Advisers of the future will need to focus less on outperformance and more on the relationships they have with their clients, said Vanguard head of portfolio construction Francis Kinniry.

Speaking at Vanguard’s annual roadshow in Sydney this week, Kinniry explained that as providers become better at using technology and more tasks become automated, advisers will be forced to move up the value chain.

“When I moved into the advice industry 25 years ago, the emphasis was on portfolios – we had portfolios with people behind them,” he said. “Now we believe it’s actually flipping and we’ll spend our time with the people, because the portfolios can largely be automated or outsourced.”
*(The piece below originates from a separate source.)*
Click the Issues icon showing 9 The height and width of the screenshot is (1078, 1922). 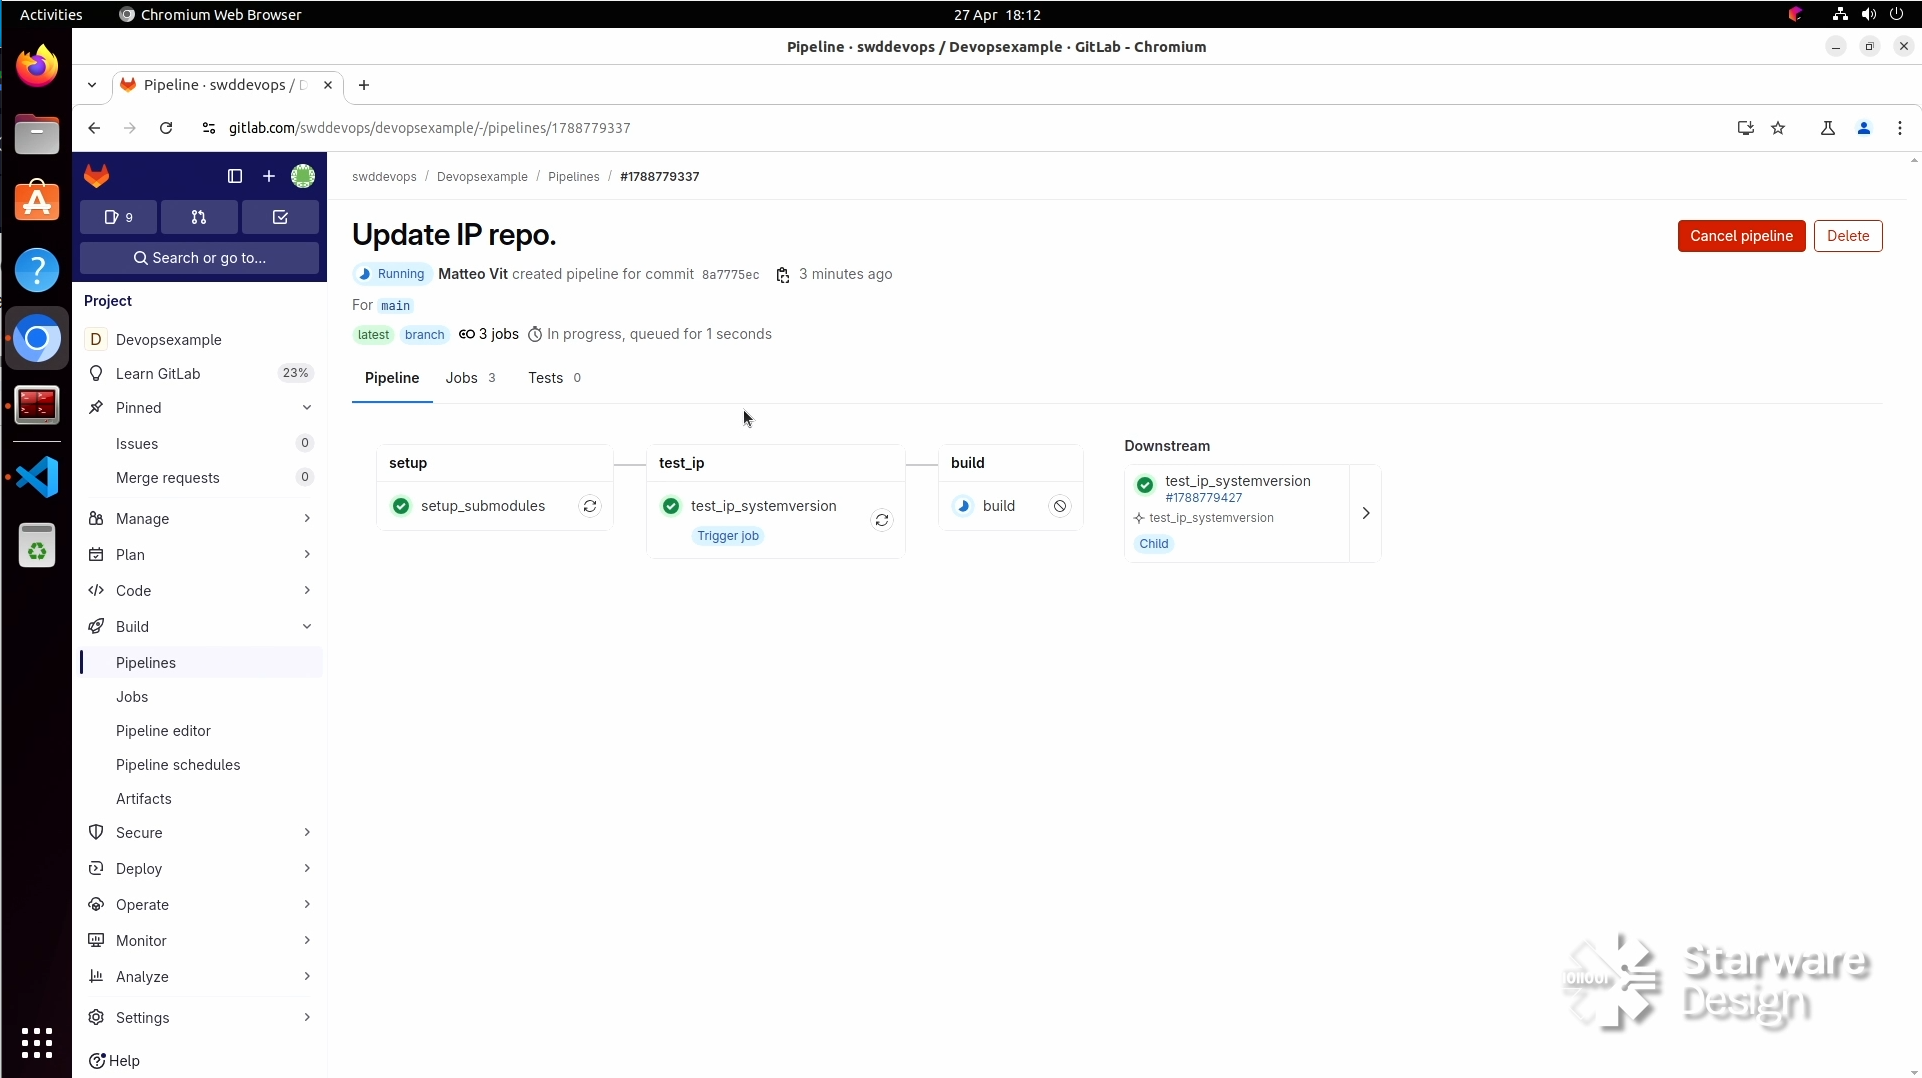117,217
As “basic and repetitive” tasks become increasingly automated, value will present in “advanced” offerings such as maintaining relationships, persuading clients, strategising, and judging quality. Kinniry projects that while these advanced tasks comprised 30 per cent of work in 2000, and 50 per cent in 2015, the figure will reach 80 per cent in the future.
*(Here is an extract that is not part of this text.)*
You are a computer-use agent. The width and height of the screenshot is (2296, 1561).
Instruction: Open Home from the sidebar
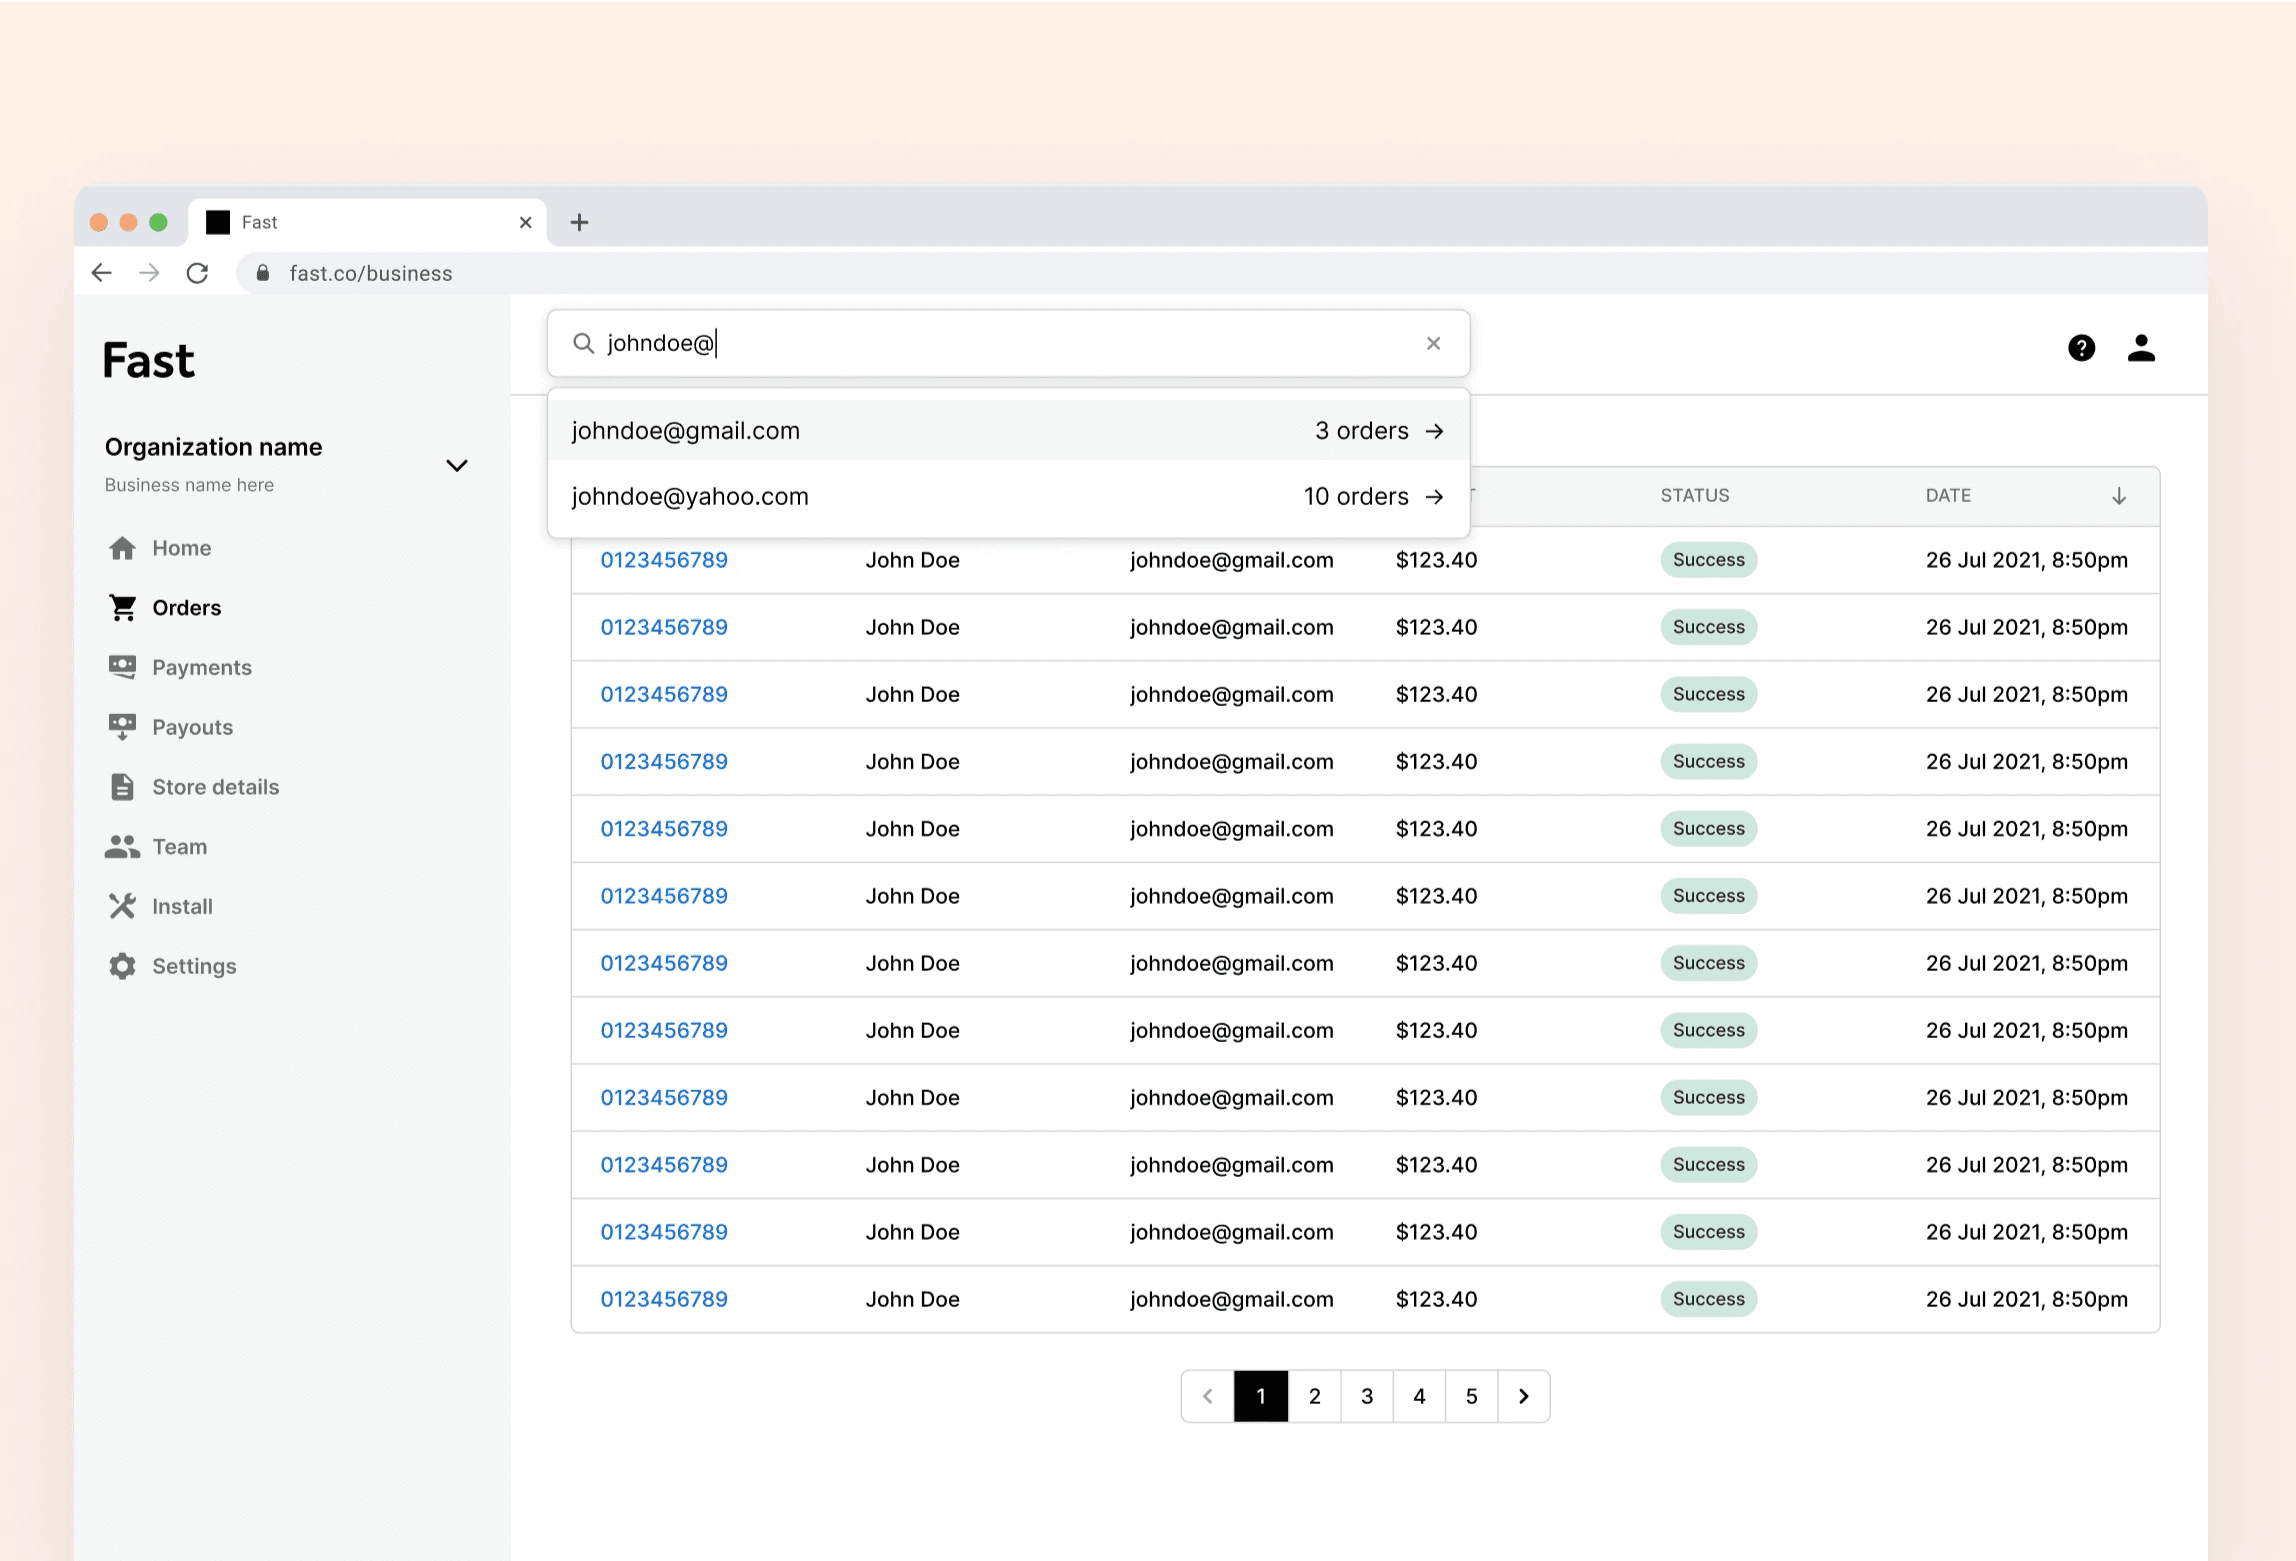(x=180, y=548)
For advisers, that means building trust with their clients will take precedence.

“Behavioural coaching, for example, takes time and trust,” Kinniry explains. “It takes a deep relationship and a certain level of trust to be able to convince someone to appropriately rebalance their portfolio.”
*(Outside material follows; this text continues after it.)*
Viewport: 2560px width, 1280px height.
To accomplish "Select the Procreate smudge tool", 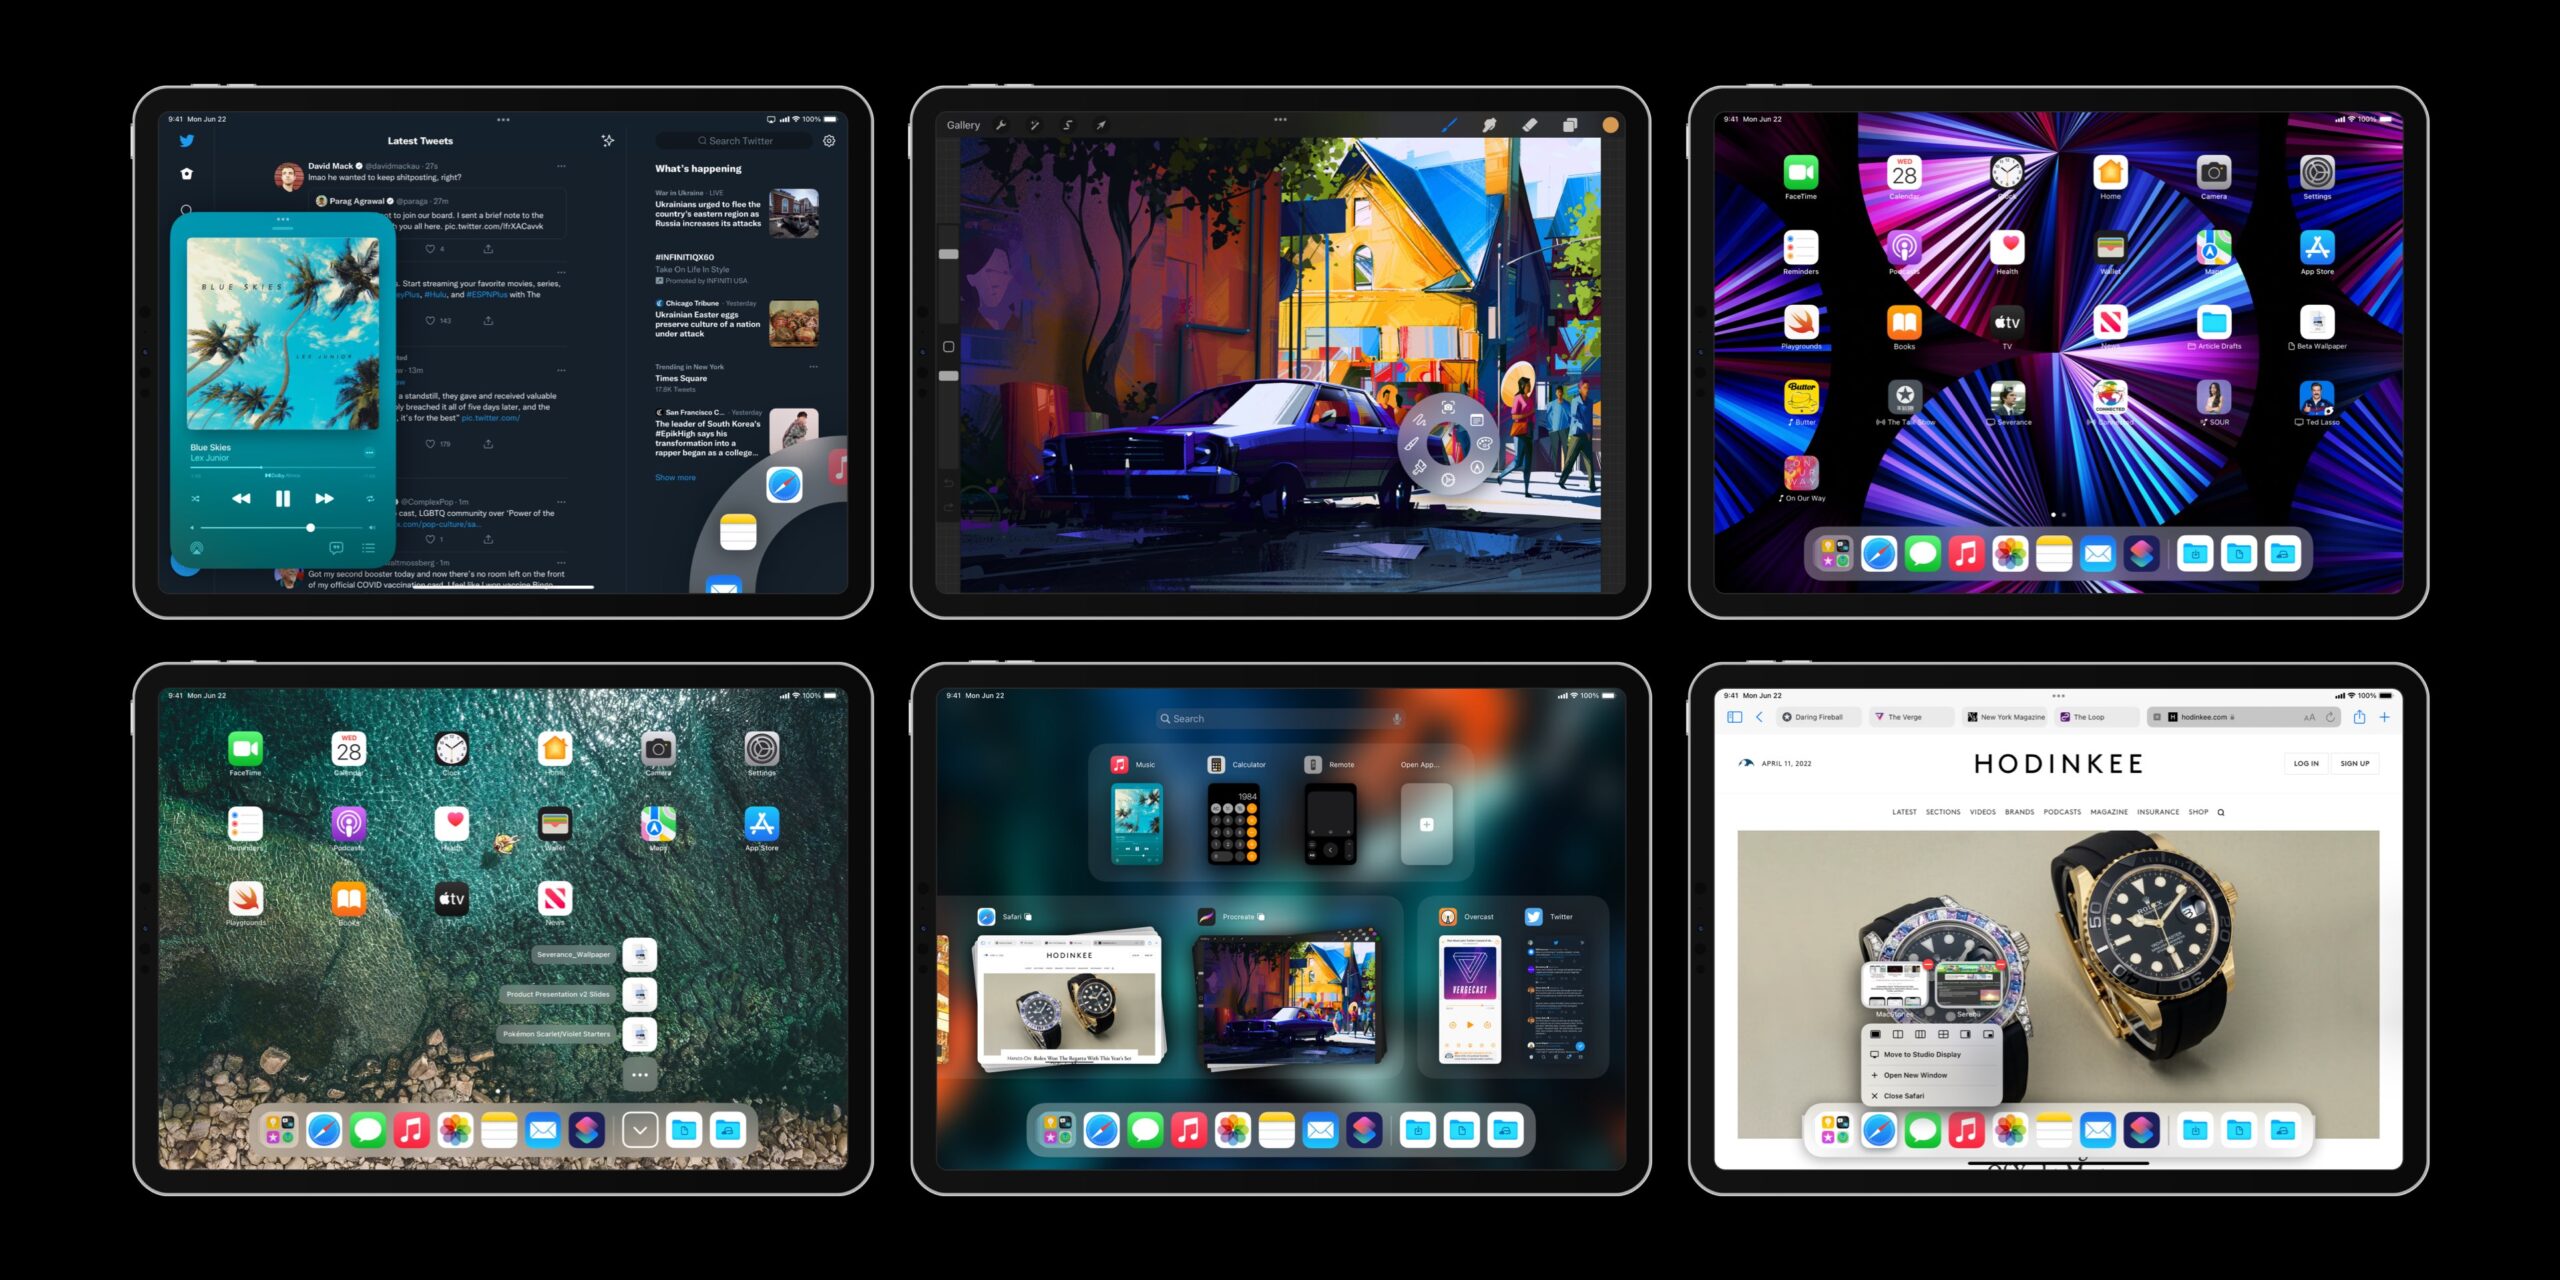I will [x=1489, y=125].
He used the example of his brother, who is a specialist in internal medicine in the US, an educator and “one of the smartest people I know”, but a less-than-savvy investor.

“I’m not sure my brother would go ahead and rebalance his portfolio if he received a text alert,” Kinniry said. “He is probably going to want to talk to the [adviser] he’s lived through a couple of cycles with, and work through why he should stay the course.”

Developing this kind of trust, Kinniry explains, is a multifaceted process involving functional, emotional and ethical factors, but not in equal measures; tapping into the emotional needs of clients dominates the process, and is a major part of an adviser’s journey up the value chain.

“Trust can be very different to different people,” he said. “The most important component is emotion, because it allows them to sleep better at night. If the wealth is causing anxiety, or stress, it’s not a good thing.”

*Source: Vanguard, Chadwick Martin Bailey

Advisers also need to be aware that when it comes to client relationships, communication is paramount, Kinniry said. A Vanguard/Spectrem survey has shown that while only 36 per cent of clients would change advisers due to ‘underperformance compared with the market’, 61 per cent would do so for ‘not returning phone calls in a timely manner’.

While clients will probably forgive an adviser for a poor return, Kinniry said, “they expect a phone call to be returned within 24 hours”.